The industry grew 10% in the middle of a deep recession, according to a report last year, and helps companies such as Wal-Mart, Target and Amazon get goods to you in increasingly cheap ways.
But the logistics industry may also be driving down standards of living, according to a report out today by Jason Rowe of the Kennedy School of Government at Harvard University, in partnership with New Labor, a workers rights group.
Rowe surveyed 291 workers in New Jersey's logistics industry and found deep problems in the way companies operate in towns off the New Jersey Turnpike. The Port of Newark/Elizabeth transported 81 million metric tons of cargo in 2010 alone, and is expected to grow in importance in the logistics industry when the Panama Canal is extended, scheduled for 2014.
Nearly two-thirds of workers in the logistics industry are employed through staffing agencies but paid less than permanent employees, even though they may be performing the same duties and work 40 hours a week on average, Rowe found. More than one in five make less than the federal poverty level, and nine in 10 are uninsured.
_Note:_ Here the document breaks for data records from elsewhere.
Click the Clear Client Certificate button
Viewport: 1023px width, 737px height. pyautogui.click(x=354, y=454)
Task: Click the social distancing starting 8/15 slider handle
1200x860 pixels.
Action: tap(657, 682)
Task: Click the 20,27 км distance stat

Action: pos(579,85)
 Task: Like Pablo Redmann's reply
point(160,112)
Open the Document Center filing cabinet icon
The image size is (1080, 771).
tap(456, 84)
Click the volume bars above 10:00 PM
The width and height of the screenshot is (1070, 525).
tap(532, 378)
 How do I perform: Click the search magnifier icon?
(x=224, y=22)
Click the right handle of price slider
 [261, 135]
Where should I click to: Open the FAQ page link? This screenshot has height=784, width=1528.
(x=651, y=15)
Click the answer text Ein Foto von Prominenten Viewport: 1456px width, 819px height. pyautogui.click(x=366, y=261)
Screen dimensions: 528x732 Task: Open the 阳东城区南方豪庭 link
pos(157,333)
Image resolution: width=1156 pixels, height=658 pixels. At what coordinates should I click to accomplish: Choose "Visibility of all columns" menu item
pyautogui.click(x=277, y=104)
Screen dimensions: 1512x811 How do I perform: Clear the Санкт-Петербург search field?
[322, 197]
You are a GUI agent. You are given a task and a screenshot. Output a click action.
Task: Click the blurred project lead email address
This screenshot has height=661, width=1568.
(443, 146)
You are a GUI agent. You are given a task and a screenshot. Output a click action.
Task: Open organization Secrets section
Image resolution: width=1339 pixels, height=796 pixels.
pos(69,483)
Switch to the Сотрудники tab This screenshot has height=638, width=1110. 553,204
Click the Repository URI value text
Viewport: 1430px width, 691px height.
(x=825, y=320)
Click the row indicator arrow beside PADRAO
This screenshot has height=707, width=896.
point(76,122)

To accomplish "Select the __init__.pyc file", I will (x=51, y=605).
One-third said they were not paid in full for wages that they had earned.
More labor groups are reporting problems with staffing and temporary help agencies as the practice grows. In 2009, contingent workers made up 17% of the workforce, according to Christopher Dwyer, a logistics analyst with Aberdeen Group. This year, they'll make up 26%.
In some regions, "temp towns" are popping up in Latino neighborhoods in northern New Jersey, Rowe found. Workers share houses in these temp towns, and are shuttled to work by the staffing agencies, which sometimes cram 17 people into one minivan.
Workers’ transportation costs -- on average, $7.33 a day -- are deducted from their weekly paychecks. Some workers report being left behind by the vans at the end of the day; others say they are brought to different companies and locations without being told who they are working for, or even what town they're in.
Agencies also violate employment laws by advertising specific jobs for men and for women, Rowe found. Title VII of the 1964 Civil Rights Act prohibits employers from discriminating on the basis of race, color, religion, sex or national origin.
Wal-Mart and other retailers have a code of standards for suppliers, which requires staffing agencies and logistics companies to follow labor laws, Rowe said. But, he wrote, "given the widespread wage theft, gender discrimination, disregard for workplace health and safety, and dangerous transportation practices captured in the survey, it seems clear that these ethical standards are routinely flouted by the actors in the big-box logistics chain."